時のうねりのはざまにて

歴史小説もどきを書いてみます。作品と解説の二部構成で行こうと思います。

蒲殿春秋(五百九十六)

2012-05-31 21:49:40 | 蒲殿春秋
夏の照りつく日差しを受けて鎌倉は煮えたぎっていた。
空の色は青く輝き、海はこれでもかといわんばかりに照り返っていた。

熱くなっているのは日差しだけではなかった。
広くない往来に人々が忙しく往来し、御家人たちの邸宅に多くの人々が出入りしていた。

熱く煮えたぎった鎌倉の中で不思議なほどの静けさをたたえた一角があった。
鎌倉殿源頼朝がいる大蔵御所である。

暑いという言葉すら忘れているかのような男は静かに今日も多数の沙汰を下していた。

ここのところ信濃の豪族らが多数初見参に訪れ続々と鎌倉殿の御家人となっている。その対応も忙しい。
また常陸の情勢もおだやかではない。こちらも気が抜けない。
動乱続く畿内や西国の報告も逐次もたらされている。

そしてその鎌倉殿を今一番忙しくさせているのが間近にせまった御家人たちの西国出兵である。

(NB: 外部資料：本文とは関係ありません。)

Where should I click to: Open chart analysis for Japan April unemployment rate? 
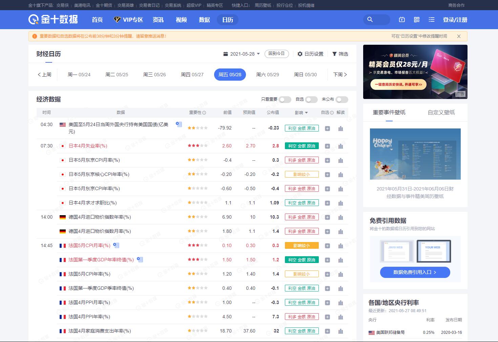point(340,146)
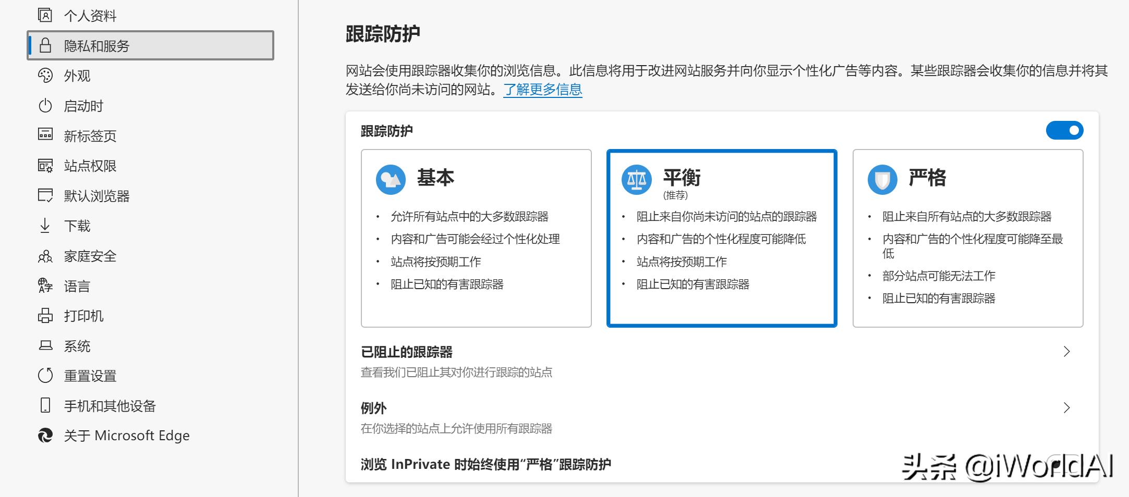Click the 启动时 power icon
The height and width of the screenshot is (497, 1129).
46,105
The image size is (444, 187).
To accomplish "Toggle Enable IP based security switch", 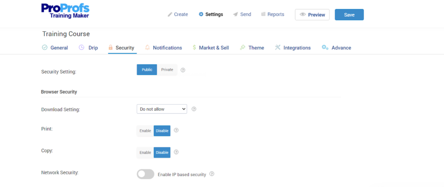I will [x=146, y=174].
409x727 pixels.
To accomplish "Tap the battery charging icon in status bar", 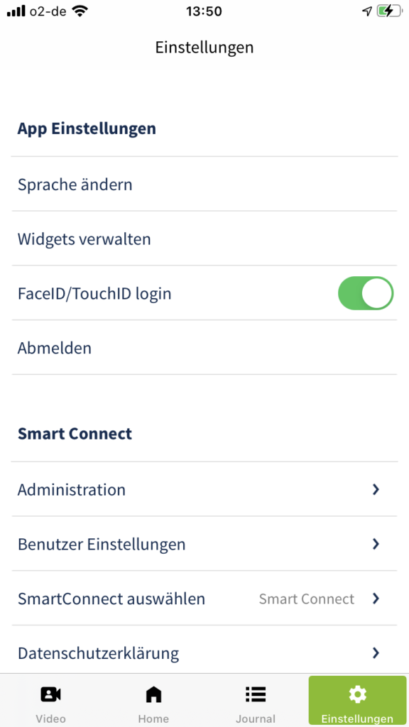I will (388, 11).
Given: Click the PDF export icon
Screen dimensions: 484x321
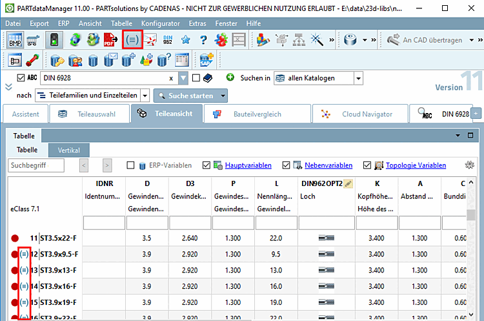Looking at the screenshot, I should [x=110, y=40].
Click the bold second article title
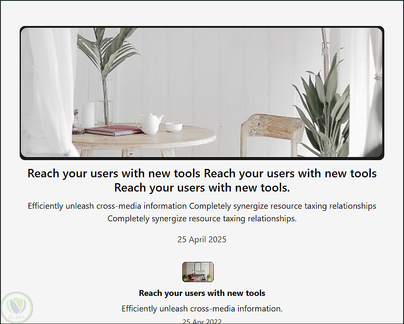 (202, 293)
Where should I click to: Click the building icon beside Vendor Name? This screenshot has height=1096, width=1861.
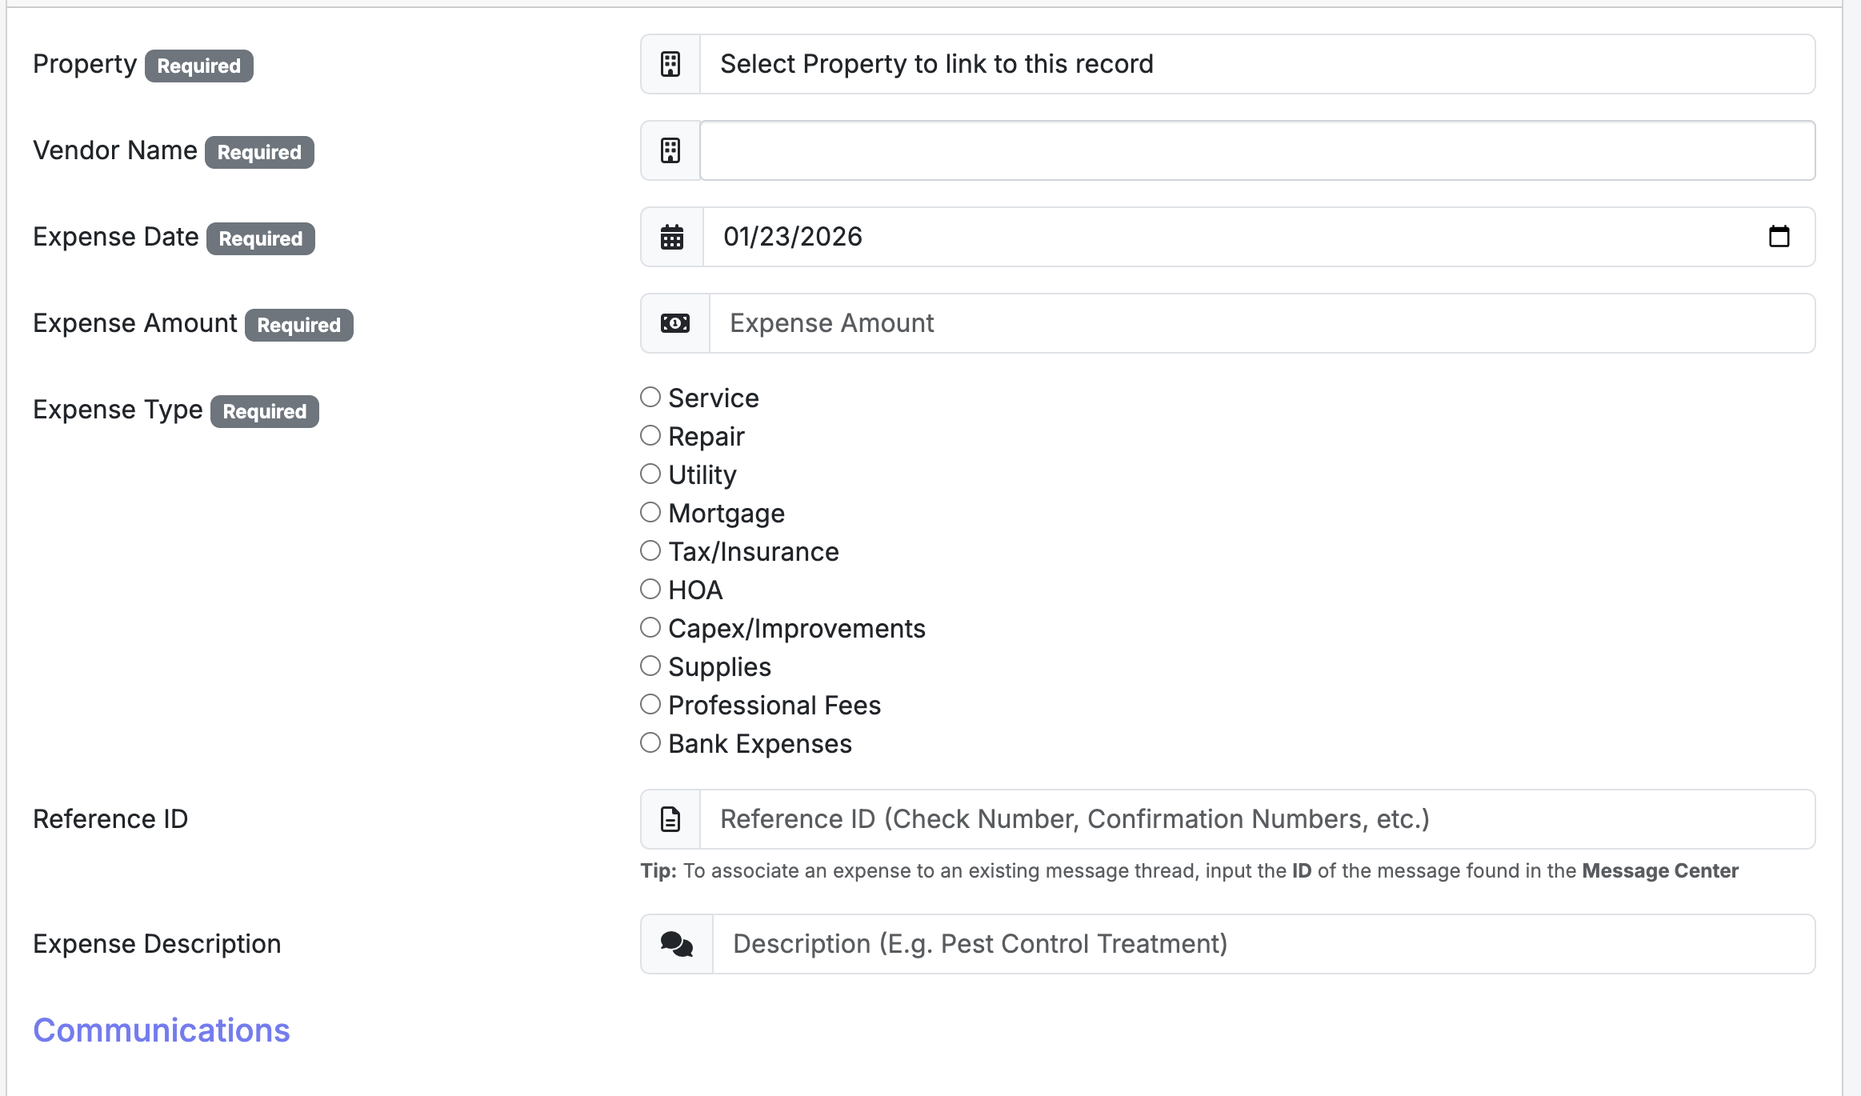[670, 150]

畿内や西国で鎌倉勢を苦しめいている西国の者たちを抑えなければならない。
だが出兵する御家人たちの内情は決して豊かではない。
それでも多くの御家人たちが出兵を希望した。
御家人たちには希望があった。
つい先ごろ行われた木曽攻め、平氏との福原での戦い、そして甲斐信濃攻略によって御家人たちは多数の新規の所領を得た。

彼らは知っている。
彼らに新たに所領を得させたものは鎌倉殿源頼朝であると。
そして彼らは期待する。
今回の西国出兵で手柄をあげればまた所領が獲得できると。

多数に増えてしまった一族に分け与える土地は多ければ多いほど良い。たとえそれが本領から遠く離れた西国の地であっても。

源頼朝は思った。

━━博打だ。それも大いなる博打だ。

命を懸けて、財産を投げ出して戦いに挑む御家人たちにとっても、自分にとっても。

この出兵が成功すれば頼朝は朝廷に対して多くのことを要求することができる。
だが敗れれば、多くのものを失う。
平氏が勢いを盛り返し都を奪還すれば頼朝は再び朝敵になる。
せっかく獲得した東海、東山を沙汰する権限も奪われる。
そうなると従えた御家人たちも離反しかねない。
息をひそめている奥州もどう出るかわからない。

この西国遠征には重大な意義がある。その遠征の指揮をまかせられるべき男が間もなく鎌倉にやってくる。
任国三河から。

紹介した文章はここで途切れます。